The equations of the tangents to the ellipse 9x^{2} + 16y^{2} = 144 from the point (2, 3) are

#### Options

y = 3, x = 5

x = 2, y = 3

x = 3, y = 2

x + y = 5, y = 3

#### Solution

\[ x + y = 5 , y = 3\]

\[9 x^2 + 16 y^2 = 144\]

\[ \Rightarrow \frac{x^2}{16} + \frac{y^2}{9} = 1\]

Equation of the tangent in case of an ellipse is given by

\[y = mx + \sqrt{a^2 m^2 + b^2}\]

\[ \Rightarrow y = mx + \sqrt{16 m^2 + 9} . . . (1) \]

\[\text{ Substituting }x=2\text{ and }y=3,\text{ we get: }\]

\[3 = 2m \pm \sqrt{16 m^2 + 9}\]

\[ \Rightarrow 3 - 2m = \sqrt{16 m^2 + 9}\]

On squaring both sides, we get:

\[ \left( 3 - 2m \right)^2 = \left( 16 m^2 + 9 \right)\]

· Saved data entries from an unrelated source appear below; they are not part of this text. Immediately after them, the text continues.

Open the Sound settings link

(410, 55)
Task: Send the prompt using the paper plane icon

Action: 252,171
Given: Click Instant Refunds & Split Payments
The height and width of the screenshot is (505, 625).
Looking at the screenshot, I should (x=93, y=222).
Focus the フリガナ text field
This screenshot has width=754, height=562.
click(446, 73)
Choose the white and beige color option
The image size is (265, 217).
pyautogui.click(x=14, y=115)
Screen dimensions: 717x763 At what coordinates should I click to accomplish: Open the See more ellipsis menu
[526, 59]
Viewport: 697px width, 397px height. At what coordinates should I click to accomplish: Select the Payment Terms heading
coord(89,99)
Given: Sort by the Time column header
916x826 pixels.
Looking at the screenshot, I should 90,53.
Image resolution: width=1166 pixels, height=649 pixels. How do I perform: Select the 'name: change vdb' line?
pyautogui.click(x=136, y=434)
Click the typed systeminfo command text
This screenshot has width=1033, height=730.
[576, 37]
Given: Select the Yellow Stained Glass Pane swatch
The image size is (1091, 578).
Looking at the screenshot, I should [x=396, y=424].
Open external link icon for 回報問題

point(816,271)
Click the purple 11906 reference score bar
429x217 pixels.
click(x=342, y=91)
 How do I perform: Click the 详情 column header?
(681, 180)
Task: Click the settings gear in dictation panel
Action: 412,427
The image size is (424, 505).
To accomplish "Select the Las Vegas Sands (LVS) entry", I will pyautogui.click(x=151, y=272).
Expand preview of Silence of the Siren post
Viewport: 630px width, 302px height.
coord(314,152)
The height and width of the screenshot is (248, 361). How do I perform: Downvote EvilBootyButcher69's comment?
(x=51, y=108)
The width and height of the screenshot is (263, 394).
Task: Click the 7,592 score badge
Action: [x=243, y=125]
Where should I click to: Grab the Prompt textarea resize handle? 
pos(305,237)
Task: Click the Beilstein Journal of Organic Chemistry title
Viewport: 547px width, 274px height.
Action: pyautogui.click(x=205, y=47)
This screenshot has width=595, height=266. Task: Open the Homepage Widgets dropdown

\[ \Rightarrow 9 + 4 m^2 - 12m = \left( 16 m^2 + 9 \right)\]

\[ \Rightarrow 12 m^2 + 12m = 0\]

\[ \Rightarrow 12m\left( m + 1 \right) = 0\]

\[ \Rightarrow m = 0, - 1\]

Substituting values ofmin eq. (1), we get:

\[\text{ For }m = 0, y = 3\]

\[\text{ For }m = - 1, y = - x + 5\text{ or }x + y = 5\]